Hueston W J, Applegate J A, Mansfield C J, King D E, McClaflin R R
Department of Family Medicine, University of Wisconsin-Madison School of Medicine, USA.
J Fam Pract. 1995 Apr;40(4):345-51.
Studies suggest that family physicians and other generalist physicians practice differently than specialists. This study was performed to determine whether practice patterns and outcomes differ for women with low-risk pregnancies who obtain maternity care from family physicians as compared with those who are cared for by obstetricians.

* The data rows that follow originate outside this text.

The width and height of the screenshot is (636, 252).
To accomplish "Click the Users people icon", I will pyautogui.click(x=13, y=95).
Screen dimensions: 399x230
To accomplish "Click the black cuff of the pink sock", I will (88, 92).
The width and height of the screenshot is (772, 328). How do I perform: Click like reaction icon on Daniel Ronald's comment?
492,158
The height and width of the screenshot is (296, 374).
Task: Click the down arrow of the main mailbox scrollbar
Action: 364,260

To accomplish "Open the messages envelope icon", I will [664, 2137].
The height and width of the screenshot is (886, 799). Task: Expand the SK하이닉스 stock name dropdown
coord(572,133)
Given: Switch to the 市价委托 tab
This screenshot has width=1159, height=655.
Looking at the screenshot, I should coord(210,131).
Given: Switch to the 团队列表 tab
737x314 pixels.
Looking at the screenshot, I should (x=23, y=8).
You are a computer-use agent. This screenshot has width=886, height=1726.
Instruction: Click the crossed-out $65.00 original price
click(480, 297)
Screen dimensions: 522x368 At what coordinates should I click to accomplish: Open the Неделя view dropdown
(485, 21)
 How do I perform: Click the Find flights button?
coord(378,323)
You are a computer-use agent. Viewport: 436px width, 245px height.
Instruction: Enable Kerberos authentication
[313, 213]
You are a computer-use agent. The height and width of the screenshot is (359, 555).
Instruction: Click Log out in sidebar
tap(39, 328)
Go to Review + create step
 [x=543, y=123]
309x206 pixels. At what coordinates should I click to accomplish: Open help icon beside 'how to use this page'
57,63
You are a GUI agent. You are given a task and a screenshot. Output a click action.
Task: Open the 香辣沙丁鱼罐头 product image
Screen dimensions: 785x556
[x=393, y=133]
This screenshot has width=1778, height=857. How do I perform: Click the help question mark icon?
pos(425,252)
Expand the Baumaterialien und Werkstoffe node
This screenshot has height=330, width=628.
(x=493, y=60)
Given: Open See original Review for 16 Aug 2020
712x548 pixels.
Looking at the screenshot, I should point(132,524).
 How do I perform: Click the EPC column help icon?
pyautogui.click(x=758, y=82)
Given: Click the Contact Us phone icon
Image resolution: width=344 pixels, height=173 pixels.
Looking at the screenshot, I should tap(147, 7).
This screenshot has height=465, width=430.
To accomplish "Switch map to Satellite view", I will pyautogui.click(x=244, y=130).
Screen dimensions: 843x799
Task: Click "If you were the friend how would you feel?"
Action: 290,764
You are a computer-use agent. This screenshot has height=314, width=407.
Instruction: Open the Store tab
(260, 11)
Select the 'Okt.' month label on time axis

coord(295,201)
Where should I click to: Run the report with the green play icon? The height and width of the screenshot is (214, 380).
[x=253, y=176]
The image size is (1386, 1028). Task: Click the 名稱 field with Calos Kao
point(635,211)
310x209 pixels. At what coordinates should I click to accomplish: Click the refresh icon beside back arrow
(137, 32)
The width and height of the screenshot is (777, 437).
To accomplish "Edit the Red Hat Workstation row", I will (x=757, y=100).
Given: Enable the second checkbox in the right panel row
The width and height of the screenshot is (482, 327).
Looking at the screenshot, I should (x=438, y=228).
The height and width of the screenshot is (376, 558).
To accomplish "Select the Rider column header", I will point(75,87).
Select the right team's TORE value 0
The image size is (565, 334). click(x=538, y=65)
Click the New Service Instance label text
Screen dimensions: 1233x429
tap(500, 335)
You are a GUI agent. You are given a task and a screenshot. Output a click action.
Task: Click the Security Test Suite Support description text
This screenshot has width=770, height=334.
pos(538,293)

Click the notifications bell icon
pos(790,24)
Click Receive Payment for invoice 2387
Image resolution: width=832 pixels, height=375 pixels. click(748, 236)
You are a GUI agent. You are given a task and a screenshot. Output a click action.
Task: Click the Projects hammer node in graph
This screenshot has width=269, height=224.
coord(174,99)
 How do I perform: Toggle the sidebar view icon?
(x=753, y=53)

A retrospective chart review was performed at five sites across the United States. Women who presented for elective repeat cesarean section or who had any one of 14 high-risk conditions were excluded from the analysis. The final sample analyzed included 4865 women. Family physicians managed the labor of 2000 of these women, and obstetricians managed 2865.
During intrapartum care, women managed by family physicians were less likely to have their labor induced (8.6% vs 10.4%, P = .03), receive oxytocin augmentation (14.9% vs 17.8%, P = .006), or receive epidural anesthesia (5.4% vs 17.0%, P < .001) as compared with those managed by obstetricians. Delivery outcomes showed that patients of family physicians were less likely to have an episiotomy during vaginal delivery (53.7% vs 74.5%, P < .001) and a lower frequency of cesarean section deliveries (9.3% vs 16.0%, P < .001), especially for cephalopelvic disproportion. When adjusted for potential confounders, rates for cesarean section and episiotomy for obstetricians were still significantly higher than those of family physicians. For neonatal outcomes (low 1-minute Apgar score, neonatal intensive care unit admission, birth trauma, or neonatal infection), no significant differences were found between the care delivered by obstetricians and family physicians.
Women obtaining maternity care from family physicians were less likely to receive epidural anesthesia during labor or an episiotomy after vaginal births, and had a lower rate of cesarean section delivery rates, primarily because of a decreased frequency in the diagnosis of cephalopelvic disproportion. Differences between outcomes persisted after adjustment for potential confounders such as parity, previous cesarean delivery, and use of epidural anesthesia during labor. No differences between the two physician groups with respect to neonatal outcomes were found.
研究表明,家庭医生和其他全科医生的行医方式与专科医生不同。本研究旨在确定接受家庭医生产科护理的低风险妊娠女性与接受产科医生护理的女性相比,其执业模式和结局是否存在差异。
在美国五个地点进行了一项回顾性病历审查。计划进行择期再次剖宫产或患有14种高危情况之一的女性被排除在分析之外。最终分析样本包括4865名女性。其中2000名女性由家庭医生管理分娩,2865名由产科医生管理。
在产时护理期间,与产科医生管理的女性相比,家庭医生管理的女性引产的可能性较小(8.6%对10.4%,P = 0.03),接受缩宫素加强宫缩的可能性较小(14.9%对17.8%,P = 0.006),或接受硬膜外麻醉的可能性较小(5.4%对17.0%,P < 0.001)。分娩结局显示,家庭医生的患者在阴道分娩时进行会阴切开术的可能性较小(53.7%对74.5%,P < 0.001),剖宫产分娩的频率较低(9.3%对16.0%,P < 0.001),尤其是头盆不称。在对潜在混杂因素进行调整后,产科医生的剖宫产和会阴切开术发生率仍显著高于家庭医生。对于新生儿结局(1分钟阿氏评分低、新生儿重症监护病房入院、产伤或新生儿感染),产科医生和家庭医生提供的护理之间未发现显著差异。
接受家庭医生产科护理的女性在分娩时接受硬膜外麻醉或阴道分娩后进行会阴切开术的可能性较小,剖宫产率较低,主要原因是头盆不称的诊断频率降低。在对潜在混杂因素如产次、既往剖宫产和分娩时使用硬膜外麻醉进行调整后,结局差异仍然存在。两组医生在新生儿结局方面未发现差异。